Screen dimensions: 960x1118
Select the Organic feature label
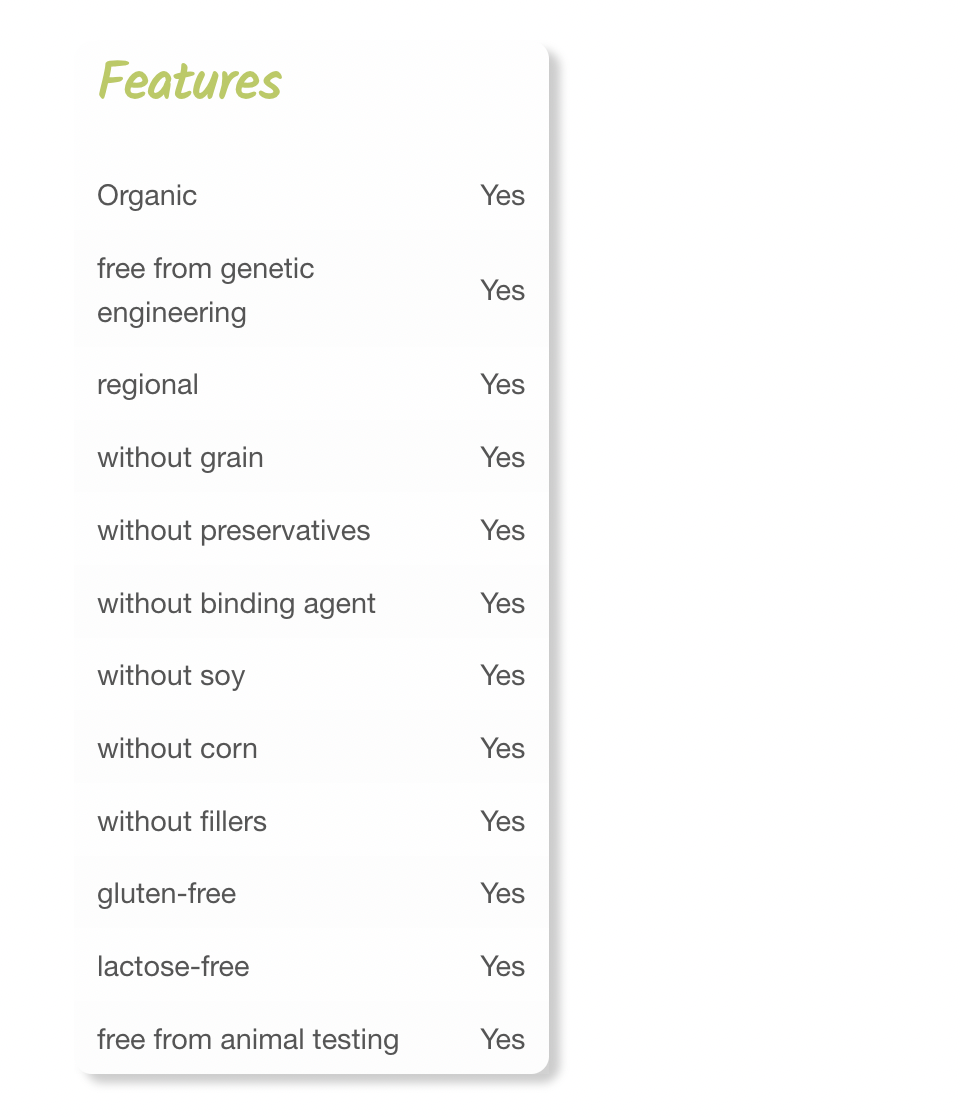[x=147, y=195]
————————
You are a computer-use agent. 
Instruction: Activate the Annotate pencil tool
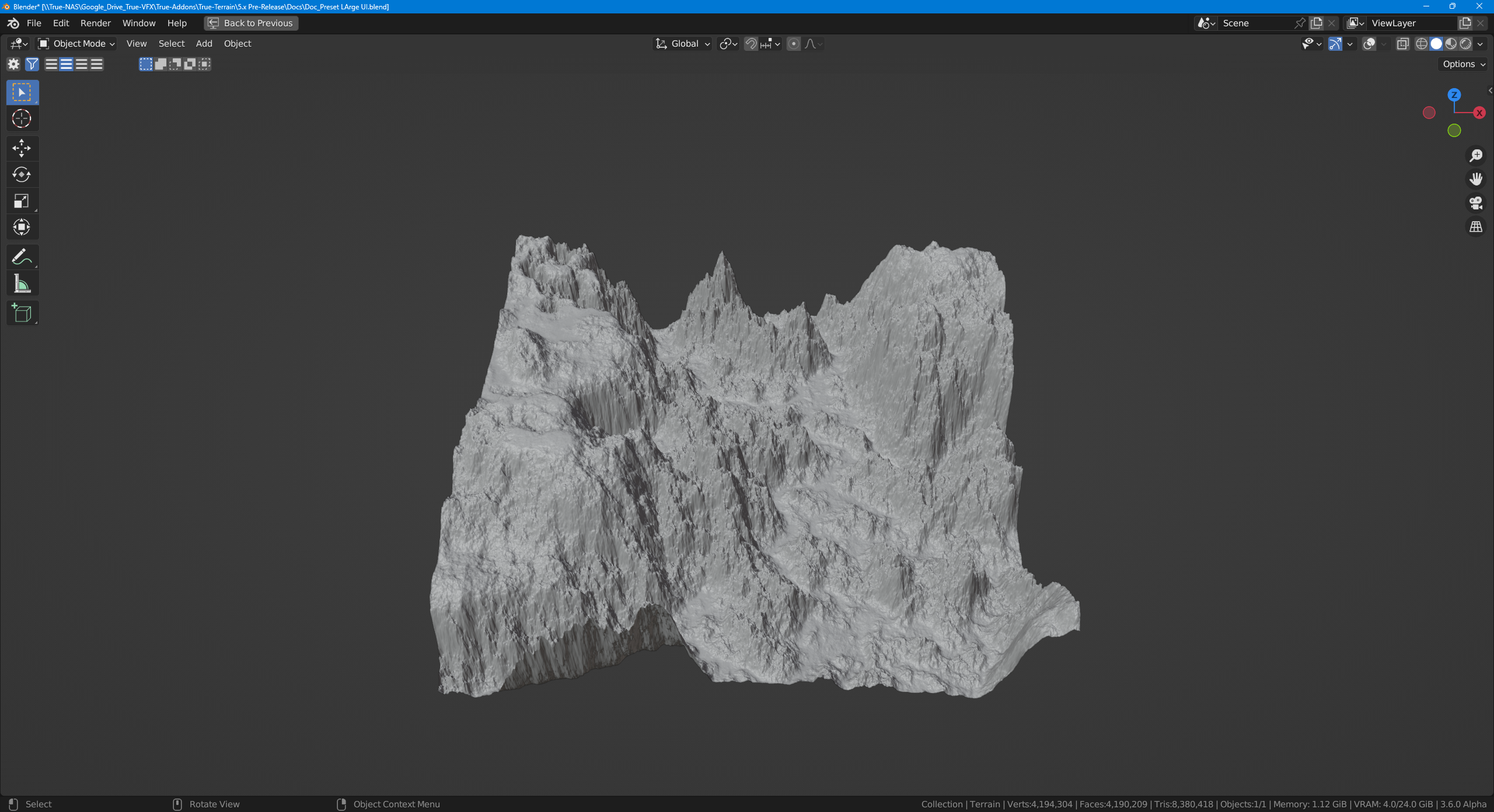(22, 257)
————————
§ TASK GOAL:
Transcribe the entries from the line containing "Screen dimensions: 960x1118" through the line containing "[x=147, y=195]", including both of those lines. Omit the pictures.

§ SOLVED PROBLEM:
Screen dimensions: 960x1118
Select the Organic feature label
[x=147, y=195]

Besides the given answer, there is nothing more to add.